* _Problem details_: Up to and including the line with "Open the 機票細則", output the records exactly as they appear.

* _Exercise material_:
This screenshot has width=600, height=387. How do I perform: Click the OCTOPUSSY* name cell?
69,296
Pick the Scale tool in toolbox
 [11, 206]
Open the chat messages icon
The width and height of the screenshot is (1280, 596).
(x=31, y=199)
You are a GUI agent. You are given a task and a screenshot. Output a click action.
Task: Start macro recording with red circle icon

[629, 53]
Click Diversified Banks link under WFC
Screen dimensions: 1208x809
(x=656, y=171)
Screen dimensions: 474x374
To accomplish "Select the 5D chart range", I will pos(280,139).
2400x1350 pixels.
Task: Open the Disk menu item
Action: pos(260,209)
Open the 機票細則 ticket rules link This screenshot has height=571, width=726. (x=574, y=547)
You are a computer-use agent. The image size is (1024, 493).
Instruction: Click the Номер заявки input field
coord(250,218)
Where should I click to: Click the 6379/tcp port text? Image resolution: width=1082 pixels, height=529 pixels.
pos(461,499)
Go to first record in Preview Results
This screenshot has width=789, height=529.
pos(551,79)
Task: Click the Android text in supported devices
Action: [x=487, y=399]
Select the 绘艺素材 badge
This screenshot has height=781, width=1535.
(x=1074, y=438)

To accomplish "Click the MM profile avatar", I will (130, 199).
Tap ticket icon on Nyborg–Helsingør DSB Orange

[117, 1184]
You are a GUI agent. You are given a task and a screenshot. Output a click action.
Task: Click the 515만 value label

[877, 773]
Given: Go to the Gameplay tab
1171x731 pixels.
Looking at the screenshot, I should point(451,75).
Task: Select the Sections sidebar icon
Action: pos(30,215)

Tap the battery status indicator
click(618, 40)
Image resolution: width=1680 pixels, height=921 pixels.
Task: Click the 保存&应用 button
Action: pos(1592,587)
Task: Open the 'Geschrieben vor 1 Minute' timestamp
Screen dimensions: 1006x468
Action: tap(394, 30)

* _Answer to this problem_:
This screenshot has width=600, height=387. How do I perform: Click the OCTOPUSSY* name cell?
69,296
Pick the Scale tool in toolbox
 [11, 206]
Open the chat messages icon
The width and height of the screenshot is (1280, 596).
(x=31, y=199)
You are a GUI agent. You are given a task and a screenshot. Output a click action.
Task: Start macro recording with red circle icon

[629, 53]
Click Diversified Banks link under WFC
Screen dimensions: 1208x809
(x=656, y=171)
Screen dimensions: 474x374
To accomplish "Select the 5D chart range", I will pos(280,139).
2400x1350 pixels.
Task: Open the Disk menu item
Action: pos(260,209)
Open the 機票細則 ticket rules link This screenshot has height=571, width=726. (x=574, y=547)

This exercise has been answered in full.